If your physio is employed by the NHS I think they should accept their recommendation. Just looks to me like a waste of public money to get two people to look at your needs. If you feel up to it perhaps you could put that point in writing to the council, the physio and your local councillor. Might not do any good but could make you feel you are doing something.

Anniebach Fri 31-May-19 14:06:27

nonnie suppose it’s for each of to decide if sharing our mental health problems help or not.

No point in battling with the council, took three months to reach an agreement over the windows , that was exhausting

Nonnie Fri 31-May-19 15:14:16

Annie I didn't put it very well. I meant that I don't know whether knowing there are so many other suffers makes me (and others) feel better or worse or even makes no difference. Not really a question more of a musing.

wot Fri 31-May-19 15:21:31

I think it makes a difference to share. It reminds us that we are not alone.

Nonnie Fri 31-May-19 16:22:50

Thanks wot some days I feel better knowing I'm not alone but on other days it makes it all seem so hopeless.

Still not able to think of anything positive.

Elvive Fri 31-May-19 17:01:37

On the whole, I think reaching out and sharing can be helpful. It helps with isolation. I guess if it becomes almost a lifestyle it may not be helpful?

These are just some thoughts , I am quite clearly no expert or medically trained.

SalsaQueen Fri 31-May-19 17:54:13

Nonnie.......yes, I will try the CBT. It can't do any harm, can it? What I definitely don't want is a counsellor or someone asking me to talk about sad/unpleasant things in the past. The death of my brother, all those years ago, and the death of my mum in 1995 are easy to mention on here, to a faceless audience, but they are not what started my depression. I haven't got any reason to be depressed (plenty of people have told me that to my face), so I feel a fraud.

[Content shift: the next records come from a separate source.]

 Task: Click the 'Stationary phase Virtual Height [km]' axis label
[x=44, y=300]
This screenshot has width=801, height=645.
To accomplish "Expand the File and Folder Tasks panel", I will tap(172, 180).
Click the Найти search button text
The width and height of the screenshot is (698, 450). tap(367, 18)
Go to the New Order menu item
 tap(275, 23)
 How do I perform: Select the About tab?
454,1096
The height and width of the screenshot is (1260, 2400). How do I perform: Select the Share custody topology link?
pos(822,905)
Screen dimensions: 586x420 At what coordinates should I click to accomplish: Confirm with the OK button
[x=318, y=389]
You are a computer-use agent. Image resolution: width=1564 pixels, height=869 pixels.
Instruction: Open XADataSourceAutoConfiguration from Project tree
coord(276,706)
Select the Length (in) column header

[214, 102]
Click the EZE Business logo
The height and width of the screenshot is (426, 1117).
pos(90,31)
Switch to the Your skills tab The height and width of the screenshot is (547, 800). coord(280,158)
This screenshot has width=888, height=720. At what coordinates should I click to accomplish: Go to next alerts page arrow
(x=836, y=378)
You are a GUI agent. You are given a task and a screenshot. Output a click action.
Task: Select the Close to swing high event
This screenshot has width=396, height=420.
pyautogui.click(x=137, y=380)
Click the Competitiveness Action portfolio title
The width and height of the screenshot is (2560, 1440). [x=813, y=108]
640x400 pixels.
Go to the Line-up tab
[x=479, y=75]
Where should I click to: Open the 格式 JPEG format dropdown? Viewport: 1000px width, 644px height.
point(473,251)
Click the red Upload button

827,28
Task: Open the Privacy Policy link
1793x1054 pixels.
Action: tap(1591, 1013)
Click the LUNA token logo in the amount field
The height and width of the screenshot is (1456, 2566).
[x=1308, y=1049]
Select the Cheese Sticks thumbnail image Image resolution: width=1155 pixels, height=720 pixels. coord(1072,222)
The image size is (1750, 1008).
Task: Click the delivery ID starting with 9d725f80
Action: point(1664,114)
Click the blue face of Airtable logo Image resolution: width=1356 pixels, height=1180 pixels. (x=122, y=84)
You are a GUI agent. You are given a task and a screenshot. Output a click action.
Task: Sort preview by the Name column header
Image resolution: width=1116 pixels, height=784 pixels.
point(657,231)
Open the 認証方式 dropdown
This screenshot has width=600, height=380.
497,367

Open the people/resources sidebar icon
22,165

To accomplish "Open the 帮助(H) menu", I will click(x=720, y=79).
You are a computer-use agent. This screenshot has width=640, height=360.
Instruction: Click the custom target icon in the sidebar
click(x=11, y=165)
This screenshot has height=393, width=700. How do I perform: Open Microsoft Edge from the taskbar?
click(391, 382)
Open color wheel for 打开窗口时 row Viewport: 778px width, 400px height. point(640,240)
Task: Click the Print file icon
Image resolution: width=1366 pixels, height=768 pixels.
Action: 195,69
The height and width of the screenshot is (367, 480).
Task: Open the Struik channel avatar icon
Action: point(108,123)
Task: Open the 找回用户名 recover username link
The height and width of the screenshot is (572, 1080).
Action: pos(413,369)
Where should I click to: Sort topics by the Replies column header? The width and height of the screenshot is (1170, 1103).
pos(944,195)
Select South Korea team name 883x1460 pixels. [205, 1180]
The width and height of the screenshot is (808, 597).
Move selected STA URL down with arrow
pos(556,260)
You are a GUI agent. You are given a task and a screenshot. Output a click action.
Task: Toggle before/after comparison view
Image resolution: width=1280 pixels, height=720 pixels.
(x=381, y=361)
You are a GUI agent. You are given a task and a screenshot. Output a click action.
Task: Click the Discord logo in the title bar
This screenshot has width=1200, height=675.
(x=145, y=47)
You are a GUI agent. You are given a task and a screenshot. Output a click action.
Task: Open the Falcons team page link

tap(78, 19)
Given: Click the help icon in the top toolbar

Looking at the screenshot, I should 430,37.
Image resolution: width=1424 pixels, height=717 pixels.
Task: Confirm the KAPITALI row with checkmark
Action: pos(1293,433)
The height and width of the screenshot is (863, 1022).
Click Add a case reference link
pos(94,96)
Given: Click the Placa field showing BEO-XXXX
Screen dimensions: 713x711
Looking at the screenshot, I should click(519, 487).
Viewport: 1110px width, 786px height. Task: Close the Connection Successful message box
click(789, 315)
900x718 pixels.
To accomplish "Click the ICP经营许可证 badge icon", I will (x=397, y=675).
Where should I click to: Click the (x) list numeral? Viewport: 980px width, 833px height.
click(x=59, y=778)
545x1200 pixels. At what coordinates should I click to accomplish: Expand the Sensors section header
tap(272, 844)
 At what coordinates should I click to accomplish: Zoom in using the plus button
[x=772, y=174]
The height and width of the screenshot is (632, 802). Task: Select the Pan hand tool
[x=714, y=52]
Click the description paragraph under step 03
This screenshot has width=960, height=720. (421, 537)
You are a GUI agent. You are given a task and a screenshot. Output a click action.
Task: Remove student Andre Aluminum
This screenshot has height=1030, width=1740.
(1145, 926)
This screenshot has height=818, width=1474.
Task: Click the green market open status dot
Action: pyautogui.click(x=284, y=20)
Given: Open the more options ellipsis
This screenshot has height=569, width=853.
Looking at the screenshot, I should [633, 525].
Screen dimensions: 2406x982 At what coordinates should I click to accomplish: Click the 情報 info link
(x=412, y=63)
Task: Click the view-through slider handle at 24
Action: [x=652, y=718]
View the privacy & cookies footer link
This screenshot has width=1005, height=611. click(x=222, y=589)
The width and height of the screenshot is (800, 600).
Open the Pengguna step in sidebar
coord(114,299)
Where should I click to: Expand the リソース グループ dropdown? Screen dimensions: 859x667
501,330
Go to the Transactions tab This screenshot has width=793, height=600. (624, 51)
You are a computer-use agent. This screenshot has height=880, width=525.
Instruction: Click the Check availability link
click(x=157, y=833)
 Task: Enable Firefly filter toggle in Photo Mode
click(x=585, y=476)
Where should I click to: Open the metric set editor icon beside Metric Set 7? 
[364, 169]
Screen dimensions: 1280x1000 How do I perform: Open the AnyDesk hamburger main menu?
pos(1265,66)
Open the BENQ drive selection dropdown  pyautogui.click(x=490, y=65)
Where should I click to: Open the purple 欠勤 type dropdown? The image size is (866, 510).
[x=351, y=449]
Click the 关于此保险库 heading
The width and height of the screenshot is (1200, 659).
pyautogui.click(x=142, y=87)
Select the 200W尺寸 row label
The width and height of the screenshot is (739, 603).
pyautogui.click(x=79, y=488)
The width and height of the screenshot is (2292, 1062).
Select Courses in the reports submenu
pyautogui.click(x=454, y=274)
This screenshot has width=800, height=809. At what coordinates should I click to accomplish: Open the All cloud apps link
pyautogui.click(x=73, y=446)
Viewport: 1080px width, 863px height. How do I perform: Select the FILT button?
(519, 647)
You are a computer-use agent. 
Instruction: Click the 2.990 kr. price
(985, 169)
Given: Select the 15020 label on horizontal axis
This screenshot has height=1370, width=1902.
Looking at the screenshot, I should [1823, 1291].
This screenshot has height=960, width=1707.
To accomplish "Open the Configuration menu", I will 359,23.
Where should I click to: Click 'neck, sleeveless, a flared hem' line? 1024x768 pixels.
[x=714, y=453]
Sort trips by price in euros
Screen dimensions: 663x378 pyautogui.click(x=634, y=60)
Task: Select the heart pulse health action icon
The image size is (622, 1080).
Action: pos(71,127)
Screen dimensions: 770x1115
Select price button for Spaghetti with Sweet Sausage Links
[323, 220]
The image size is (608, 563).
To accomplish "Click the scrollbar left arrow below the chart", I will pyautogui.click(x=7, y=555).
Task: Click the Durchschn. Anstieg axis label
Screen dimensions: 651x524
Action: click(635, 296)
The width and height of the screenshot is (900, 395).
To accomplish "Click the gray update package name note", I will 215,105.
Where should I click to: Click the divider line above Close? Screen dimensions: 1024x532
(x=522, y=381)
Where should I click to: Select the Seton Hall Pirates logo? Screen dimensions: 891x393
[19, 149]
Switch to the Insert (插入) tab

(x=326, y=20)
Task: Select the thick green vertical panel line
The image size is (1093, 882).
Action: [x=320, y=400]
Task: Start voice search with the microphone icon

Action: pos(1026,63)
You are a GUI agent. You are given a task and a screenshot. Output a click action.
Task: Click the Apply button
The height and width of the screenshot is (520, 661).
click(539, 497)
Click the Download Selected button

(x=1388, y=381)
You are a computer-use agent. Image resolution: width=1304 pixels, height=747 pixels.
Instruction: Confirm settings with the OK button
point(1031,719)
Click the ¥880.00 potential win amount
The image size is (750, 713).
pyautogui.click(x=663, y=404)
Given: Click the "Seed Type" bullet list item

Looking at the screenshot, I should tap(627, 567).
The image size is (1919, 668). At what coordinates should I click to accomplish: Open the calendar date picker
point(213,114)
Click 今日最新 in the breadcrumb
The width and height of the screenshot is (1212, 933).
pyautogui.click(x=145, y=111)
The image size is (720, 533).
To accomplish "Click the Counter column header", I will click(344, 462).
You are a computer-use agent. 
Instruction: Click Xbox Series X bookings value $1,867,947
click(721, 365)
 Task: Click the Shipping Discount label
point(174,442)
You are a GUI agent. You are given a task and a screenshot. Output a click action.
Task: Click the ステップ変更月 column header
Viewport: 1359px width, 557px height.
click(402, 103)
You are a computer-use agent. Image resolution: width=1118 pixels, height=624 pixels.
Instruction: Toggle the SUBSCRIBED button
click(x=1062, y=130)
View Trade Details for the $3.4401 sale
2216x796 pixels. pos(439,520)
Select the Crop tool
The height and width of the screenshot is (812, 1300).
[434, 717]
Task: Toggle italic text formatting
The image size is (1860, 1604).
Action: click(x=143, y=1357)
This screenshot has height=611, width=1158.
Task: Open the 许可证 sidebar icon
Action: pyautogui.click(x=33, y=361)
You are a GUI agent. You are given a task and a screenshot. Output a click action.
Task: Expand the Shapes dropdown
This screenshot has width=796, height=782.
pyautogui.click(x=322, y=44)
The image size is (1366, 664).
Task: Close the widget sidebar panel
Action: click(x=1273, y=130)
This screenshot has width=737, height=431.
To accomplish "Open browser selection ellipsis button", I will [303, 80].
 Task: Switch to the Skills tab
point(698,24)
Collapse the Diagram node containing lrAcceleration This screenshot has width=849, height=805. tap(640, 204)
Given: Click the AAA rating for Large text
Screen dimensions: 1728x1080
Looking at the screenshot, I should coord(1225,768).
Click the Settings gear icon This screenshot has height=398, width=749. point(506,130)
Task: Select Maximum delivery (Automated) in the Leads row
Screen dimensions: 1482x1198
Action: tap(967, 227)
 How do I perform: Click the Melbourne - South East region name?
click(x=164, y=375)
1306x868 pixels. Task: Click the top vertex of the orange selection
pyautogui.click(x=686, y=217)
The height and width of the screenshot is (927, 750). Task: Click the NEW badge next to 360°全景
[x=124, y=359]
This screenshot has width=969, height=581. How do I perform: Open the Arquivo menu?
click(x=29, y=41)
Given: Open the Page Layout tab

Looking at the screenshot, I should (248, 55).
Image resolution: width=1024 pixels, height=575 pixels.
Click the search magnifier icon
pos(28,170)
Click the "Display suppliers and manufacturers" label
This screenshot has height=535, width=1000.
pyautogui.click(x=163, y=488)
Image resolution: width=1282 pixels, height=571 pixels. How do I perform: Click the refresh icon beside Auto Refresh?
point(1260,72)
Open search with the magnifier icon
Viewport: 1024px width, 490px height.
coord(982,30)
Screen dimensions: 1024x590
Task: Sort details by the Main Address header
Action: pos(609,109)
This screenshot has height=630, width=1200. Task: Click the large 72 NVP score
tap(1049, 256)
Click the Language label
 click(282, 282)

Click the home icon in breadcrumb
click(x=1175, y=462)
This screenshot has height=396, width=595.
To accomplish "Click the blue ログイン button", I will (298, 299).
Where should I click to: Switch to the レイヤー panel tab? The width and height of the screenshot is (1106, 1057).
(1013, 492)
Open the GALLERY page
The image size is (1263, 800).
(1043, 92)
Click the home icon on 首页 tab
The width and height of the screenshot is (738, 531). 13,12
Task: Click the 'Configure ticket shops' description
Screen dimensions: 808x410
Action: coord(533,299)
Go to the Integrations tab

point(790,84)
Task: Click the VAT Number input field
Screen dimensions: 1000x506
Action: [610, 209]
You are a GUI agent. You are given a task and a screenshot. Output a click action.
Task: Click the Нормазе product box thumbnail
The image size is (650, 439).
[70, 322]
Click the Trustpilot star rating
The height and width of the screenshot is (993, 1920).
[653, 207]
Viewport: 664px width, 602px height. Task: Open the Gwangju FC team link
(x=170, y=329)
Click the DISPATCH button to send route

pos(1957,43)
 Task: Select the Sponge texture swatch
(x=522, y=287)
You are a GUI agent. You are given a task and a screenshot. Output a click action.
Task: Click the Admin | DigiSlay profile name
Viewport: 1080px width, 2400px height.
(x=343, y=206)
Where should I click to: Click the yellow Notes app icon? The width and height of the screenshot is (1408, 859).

Today was a good day, and most days now are very good, actually. The higher dose on tablet (started a higher dose 2 weeks ago) had certainly helped enormously. It's good to be on here, too.

Anniebach Fri 31-May-19 19:11:16

Elvive sorry I don’t understand what you mean ‘almost a lifestyle, depression or posting on this thread?

Salsa do give CBT a chance to see if it helps,

‘What have you got to be depressed about’, must have caused so many to not seek help , depression strikes, that simple, that cruel.

Great you are finding your medication is helping x

Elvive Fri 31-May-19 19:14:56

I mean neither ab. I was musing on the whole idea of reaching out and sharing.

nanny2507 Fri 31-May-19 20:16:55

hello all. Annie i am so sorry about your daughter what a terrible loss for you. I wish i could make things better for you xx

This discussion thread has reached a 1000 message limit, and so cannot accept new messages.